Dentin is the hard, calcified tissue that forms the bulk of a tooth’s structure, positioned beneath the enamel in the crown and beneath the cementum along the root surface. Unlike enamel — the hardest substance in the human body — dentin is permeated by thousands of microscopic channels called dentinal tubules, giving it both a degree of sensitivity and ongoing biological activity throughout the life of the tooth.
Composition and Structure
By weight, dentin consists of approximately 70% inorganic mineral (primarily hydroxyapatite crystals), 20% organic matrix (largely type I collagen), and 10% water. This composition places it in hardness between enamel and bone. The dentinal tubules extend radially from the central pulp chamber to the outer dentin surface, housing the cytoplasmic extensions of odontoblasts — specialized cells that continue to produce dentin throughout life and serve as the tissue’s primary defense and repair mechanism.
Types of Dentin
- Primary dentin — formed during tooth development prior to eruption; constitutes the majority of the tooth’s dentin volume
- Secondary dentin — deposited slowly and continuously after root formation is complete, gradually narrowing the pulp chamber with age
- Tertiary (reparative) dentin — rapidly produced by odontoblasts in direct response to injury, caries, or restorative procedures as a protective barrier
- Sclerotic dentin — results from mineral deposition within tubules in aging teeth or under mild chronic irritation, reducing tubule permeability
Clinical Significance
When the overlying enamel or cementum is lost — through caries, erosion, abrasion, or gingival recession — exposed dentinal tubules become a primary cause of dentin hypersensitivity. According to the widely accepted hydrodynamic theory, fluid shifts within the tubules stimulate nerve fibers at the pulp-dentin junction, producing sharp, transient pain in response to cold, heat, sweet stimuli, or air exposure.
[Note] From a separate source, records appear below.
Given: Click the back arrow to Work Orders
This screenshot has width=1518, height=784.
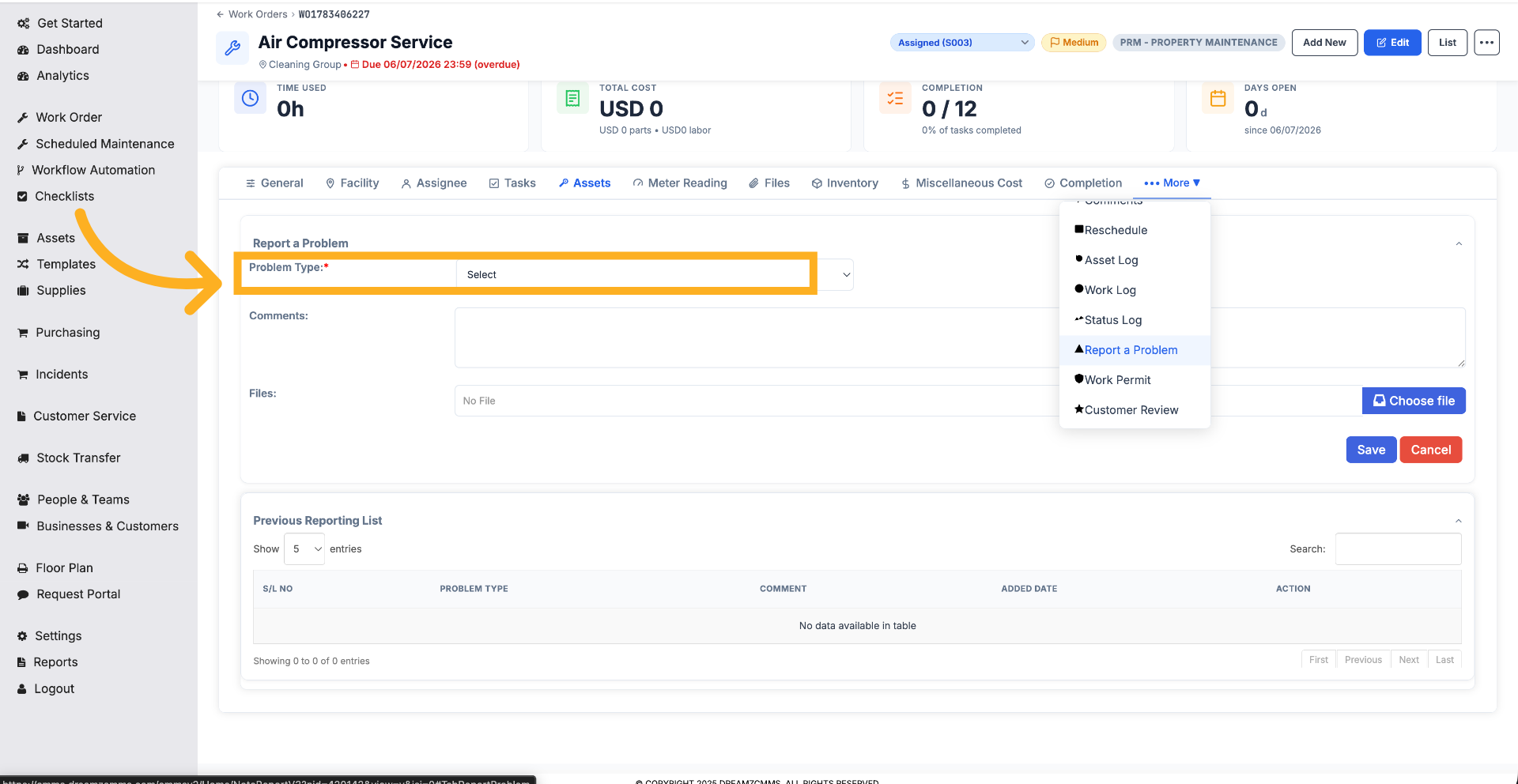Looking at the screenshot, I should click(x=221, y=14).
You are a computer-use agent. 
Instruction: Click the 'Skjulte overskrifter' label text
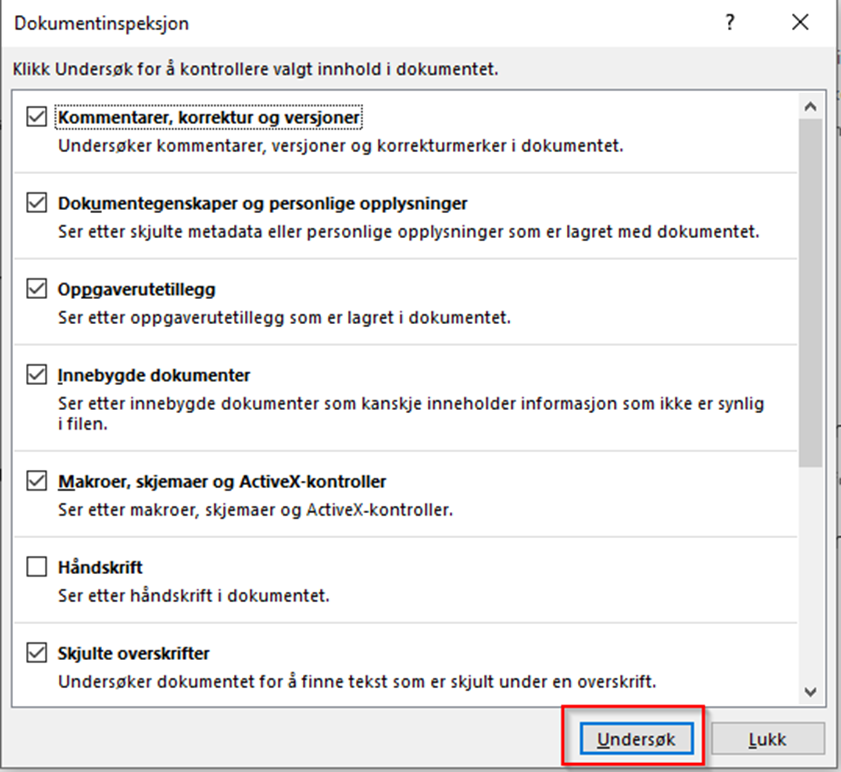tap(133, 653)
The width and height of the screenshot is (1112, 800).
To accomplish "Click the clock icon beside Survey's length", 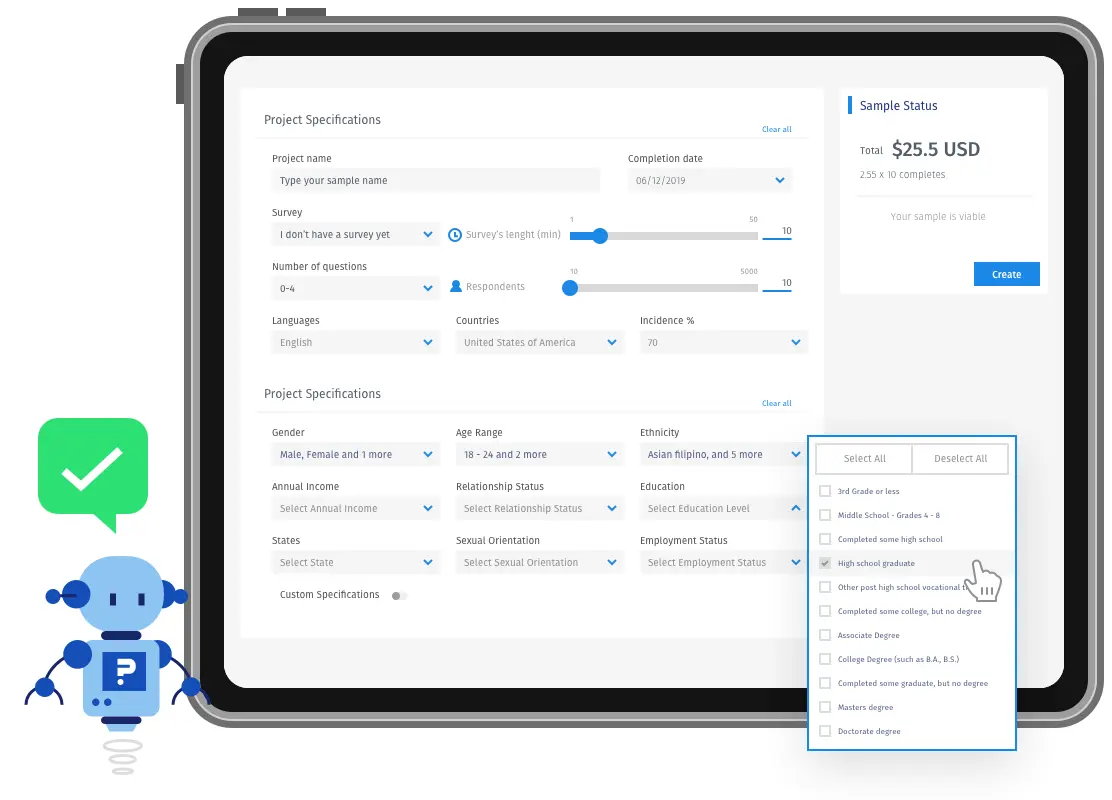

In restorative dentistry, achieving reliable adhesion to dentin is more technically demanding than bonding to enamel, requiring careful management of tubule fluid and surface moisture. In cases of deep decay, the proximity of carious dentin to the pulp directly influences clinical decisions — ranging from indirect pulp capping with biocompatible materials to endodontic intervention when the pulp is compromised.
Preserving dentin through early caries detection, targeted remineralization, and conservative restorative technique is one of the most effective strategies for maintaining long-term tooth vitality and structural integrity.